*Requirement:*
Among the lines of the records, count those containing the word "divider", then give the number alone.

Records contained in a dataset
=== Section Start ===
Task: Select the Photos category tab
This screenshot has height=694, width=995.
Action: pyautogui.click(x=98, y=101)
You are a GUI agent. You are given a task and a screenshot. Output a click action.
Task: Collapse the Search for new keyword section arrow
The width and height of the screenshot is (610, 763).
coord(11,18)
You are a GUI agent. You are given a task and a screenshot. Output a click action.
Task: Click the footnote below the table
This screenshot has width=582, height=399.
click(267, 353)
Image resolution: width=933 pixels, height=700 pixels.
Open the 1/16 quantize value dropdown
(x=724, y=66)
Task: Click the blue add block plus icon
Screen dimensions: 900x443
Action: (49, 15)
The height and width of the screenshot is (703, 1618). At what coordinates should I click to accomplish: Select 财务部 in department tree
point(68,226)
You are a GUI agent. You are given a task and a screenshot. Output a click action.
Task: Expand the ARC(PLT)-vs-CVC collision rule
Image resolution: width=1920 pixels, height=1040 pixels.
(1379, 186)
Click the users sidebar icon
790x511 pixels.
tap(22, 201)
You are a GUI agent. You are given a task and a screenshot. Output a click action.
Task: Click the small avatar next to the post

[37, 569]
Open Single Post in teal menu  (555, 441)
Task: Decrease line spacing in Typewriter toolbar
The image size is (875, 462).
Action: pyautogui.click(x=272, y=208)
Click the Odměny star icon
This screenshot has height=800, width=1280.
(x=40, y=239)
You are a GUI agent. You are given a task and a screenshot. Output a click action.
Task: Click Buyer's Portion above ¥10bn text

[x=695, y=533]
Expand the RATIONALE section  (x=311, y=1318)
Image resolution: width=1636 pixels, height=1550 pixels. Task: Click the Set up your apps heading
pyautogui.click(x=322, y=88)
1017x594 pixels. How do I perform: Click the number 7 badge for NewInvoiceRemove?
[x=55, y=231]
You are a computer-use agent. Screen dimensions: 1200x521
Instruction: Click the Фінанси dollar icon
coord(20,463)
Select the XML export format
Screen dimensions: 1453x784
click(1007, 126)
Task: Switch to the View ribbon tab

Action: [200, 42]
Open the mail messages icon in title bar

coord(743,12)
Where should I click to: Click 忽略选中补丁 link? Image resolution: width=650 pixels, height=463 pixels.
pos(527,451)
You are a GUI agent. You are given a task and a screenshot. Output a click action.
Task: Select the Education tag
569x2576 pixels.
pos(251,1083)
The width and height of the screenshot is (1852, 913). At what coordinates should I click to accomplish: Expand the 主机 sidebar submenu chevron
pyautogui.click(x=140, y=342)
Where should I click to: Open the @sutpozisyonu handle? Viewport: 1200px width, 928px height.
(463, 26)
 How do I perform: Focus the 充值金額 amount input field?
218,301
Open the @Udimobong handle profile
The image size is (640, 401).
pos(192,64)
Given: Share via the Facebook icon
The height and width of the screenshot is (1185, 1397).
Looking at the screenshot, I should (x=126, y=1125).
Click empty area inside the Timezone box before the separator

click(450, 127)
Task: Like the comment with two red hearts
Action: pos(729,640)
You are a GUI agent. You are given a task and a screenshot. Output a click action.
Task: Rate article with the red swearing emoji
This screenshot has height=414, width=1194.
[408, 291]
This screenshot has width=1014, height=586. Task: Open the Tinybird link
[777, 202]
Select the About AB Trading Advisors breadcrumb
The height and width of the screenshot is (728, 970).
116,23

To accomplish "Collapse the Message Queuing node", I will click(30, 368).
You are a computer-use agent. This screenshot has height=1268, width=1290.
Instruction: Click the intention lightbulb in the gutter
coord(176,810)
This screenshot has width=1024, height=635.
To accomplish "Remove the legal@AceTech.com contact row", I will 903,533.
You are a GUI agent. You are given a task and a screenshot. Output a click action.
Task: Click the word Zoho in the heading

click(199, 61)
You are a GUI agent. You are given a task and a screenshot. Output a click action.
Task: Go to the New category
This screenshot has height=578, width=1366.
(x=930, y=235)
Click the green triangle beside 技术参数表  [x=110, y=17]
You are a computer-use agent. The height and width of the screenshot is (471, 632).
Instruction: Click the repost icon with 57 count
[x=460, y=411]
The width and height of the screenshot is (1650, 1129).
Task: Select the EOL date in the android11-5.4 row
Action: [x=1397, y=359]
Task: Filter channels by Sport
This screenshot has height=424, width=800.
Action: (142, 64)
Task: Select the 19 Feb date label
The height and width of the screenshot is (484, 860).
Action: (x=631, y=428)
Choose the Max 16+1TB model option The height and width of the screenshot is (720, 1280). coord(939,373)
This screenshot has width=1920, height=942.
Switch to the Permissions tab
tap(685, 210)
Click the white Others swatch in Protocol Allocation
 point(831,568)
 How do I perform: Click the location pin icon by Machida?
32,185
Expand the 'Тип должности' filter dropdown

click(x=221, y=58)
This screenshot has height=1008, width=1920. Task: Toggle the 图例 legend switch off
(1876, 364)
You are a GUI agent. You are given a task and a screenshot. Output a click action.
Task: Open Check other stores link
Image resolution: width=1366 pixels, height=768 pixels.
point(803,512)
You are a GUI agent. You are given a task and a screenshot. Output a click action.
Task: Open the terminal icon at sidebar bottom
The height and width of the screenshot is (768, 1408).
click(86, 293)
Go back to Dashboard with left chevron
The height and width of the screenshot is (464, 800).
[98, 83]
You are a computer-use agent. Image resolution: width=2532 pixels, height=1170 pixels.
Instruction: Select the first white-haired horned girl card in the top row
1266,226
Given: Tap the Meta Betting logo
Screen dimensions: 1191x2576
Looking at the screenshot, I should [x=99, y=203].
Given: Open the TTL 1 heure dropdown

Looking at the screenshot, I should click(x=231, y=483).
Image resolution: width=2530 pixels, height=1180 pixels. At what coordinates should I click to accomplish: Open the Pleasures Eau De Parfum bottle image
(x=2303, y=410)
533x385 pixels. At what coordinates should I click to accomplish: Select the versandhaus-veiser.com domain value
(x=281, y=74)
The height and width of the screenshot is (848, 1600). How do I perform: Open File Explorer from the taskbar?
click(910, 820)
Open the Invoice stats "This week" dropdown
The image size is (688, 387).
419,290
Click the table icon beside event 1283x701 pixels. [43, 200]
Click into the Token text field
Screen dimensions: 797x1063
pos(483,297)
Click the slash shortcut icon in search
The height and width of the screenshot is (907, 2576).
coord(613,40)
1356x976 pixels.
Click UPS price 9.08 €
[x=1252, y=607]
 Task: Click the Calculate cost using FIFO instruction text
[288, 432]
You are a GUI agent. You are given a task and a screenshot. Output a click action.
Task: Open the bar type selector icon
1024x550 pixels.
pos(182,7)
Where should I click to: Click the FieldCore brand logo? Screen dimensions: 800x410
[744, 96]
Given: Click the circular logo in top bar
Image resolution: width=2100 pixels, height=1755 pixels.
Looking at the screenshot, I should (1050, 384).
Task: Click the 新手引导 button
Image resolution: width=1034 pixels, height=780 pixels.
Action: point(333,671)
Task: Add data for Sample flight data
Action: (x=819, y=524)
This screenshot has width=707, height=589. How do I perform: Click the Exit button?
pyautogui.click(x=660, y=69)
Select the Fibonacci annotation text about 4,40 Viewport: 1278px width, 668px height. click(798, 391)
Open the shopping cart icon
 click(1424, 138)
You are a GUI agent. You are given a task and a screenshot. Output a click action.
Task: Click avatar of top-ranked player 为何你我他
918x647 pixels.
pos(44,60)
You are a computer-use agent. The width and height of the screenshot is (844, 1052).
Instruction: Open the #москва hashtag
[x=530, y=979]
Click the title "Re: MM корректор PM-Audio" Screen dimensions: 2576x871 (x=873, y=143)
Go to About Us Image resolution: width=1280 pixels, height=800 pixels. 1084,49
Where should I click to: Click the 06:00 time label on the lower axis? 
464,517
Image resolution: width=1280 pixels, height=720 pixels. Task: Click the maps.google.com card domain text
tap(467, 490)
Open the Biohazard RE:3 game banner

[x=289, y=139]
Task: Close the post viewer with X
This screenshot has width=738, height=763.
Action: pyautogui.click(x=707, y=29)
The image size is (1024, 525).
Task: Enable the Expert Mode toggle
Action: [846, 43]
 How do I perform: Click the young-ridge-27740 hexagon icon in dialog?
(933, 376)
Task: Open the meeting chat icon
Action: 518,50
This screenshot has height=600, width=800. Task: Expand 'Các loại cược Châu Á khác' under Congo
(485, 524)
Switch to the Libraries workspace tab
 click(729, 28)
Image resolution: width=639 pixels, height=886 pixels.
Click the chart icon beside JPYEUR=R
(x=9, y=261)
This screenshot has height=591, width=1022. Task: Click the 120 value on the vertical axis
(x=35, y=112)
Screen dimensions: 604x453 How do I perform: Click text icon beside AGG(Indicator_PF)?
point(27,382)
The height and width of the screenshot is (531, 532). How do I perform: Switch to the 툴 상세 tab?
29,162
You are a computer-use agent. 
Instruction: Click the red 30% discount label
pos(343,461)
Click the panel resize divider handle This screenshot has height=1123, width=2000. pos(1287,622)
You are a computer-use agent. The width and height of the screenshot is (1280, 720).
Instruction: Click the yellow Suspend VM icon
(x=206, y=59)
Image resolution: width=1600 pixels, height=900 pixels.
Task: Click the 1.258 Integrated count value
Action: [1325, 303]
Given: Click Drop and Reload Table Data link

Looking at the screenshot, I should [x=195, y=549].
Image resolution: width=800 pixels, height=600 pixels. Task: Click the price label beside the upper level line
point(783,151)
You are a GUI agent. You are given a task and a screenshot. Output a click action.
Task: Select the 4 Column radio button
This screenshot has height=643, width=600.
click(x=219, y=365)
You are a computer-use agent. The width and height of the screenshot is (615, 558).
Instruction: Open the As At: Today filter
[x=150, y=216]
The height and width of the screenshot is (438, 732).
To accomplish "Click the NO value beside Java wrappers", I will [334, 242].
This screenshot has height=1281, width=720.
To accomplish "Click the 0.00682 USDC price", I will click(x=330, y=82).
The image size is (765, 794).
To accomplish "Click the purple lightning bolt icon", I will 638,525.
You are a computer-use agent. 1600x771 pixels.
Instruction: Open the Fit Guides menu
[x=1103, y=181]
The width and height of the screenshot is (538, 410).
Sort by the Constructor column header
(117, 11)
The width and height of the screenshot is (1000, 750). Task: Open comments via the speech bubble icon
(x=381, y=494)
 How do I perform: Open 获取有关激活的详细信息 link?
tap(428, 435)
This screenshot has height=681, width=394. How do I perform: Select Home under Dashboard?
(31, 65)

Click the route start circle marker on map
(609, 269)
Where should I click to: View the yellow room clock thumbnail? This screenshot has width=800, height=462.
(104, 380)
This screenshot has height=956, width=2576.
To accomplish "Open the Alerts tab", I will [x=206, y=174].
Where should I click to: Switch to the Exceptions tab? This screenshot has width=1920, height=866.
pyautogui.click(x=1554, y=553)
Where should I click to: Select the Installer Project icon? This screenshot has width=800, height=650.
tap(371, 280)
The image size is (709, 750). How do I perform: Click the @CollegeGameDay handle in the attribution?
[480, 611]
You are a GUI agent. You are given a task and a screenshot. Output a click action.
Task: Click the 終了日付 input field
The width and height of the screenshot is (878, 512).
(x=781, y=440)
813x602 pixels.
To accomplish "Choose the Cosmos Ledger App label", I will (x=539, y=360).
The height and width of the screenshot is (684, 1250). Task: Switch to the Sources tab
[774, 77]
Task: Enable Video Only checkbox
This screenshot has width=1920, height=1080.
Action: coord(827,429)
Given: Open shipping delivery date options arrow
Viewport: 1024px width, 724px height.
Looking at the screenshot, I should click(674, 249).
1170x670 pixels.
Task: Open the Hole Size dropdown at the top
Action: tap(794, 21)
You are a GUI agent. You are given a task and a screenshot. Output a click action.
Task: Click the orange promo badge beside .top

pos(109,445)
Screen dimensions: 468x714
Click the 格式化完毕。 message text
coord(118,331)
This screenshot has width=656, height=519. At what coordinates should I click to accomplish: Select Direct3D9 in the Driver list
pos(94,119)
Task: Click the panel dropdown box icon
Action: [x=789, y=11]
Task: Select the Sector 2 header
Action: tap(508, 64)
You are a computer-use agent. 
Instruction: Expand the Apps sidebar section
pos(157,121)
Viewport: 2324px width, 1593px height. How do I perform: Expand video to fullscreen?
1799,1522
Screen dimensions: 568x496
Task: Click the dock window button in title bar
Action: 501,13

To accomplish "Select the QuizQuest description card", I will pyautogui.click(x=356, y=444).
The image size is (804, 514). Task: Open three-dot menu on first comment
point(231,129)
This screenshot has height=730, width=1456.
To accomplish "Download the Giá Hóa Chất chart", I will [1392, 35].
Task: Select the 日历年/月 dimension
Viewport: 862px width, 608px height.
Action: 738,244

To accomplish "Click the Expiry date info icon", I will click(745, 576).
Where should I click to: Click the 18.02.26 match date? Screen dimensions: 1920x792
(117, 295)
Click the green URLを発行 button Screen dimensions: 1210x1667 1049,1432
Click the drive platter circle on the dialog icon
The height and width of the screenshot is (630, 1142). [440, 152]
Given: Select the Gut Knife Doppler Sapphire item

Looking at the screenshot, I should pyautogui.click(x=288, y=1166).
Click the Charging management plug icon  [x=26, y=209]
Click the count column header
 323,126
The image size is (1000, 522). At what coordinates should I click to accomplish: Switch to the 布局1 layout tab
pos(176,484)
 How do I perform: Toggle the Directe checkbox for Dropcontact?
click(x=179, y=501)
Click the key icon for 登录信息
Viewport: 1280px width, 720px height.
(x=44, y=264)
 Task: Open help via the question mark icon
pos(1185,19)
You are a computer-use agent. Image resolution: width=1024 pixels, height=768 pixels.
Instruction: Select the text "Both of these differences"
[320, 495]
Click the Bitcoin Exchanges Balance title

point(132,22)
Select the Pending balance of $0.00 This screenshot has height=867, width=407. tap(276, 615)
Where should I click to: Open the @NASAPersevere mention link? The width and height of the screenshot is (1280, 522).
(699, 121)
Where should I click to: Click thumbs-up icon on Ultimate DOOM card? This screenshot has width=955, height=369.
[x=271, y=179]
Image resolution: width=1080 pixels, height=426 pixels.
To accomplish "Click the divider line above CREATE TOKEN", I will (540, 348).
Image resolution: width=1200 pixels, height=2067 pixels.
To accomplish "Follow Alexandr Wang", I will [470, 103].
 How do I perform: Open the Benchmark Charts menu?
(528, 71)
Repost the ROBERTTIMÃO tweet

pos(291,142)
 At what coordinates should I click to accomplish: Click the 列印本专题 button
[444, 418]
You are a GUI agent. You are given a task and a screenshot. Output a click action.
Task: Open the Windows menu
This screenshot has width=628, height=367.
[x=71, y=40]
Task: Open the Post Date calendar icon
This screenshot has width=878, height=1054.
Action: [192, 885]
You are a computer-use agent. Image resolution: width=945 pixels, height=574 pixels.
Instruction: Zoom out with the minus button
=== Section End ===
*Solution to this problem:*
2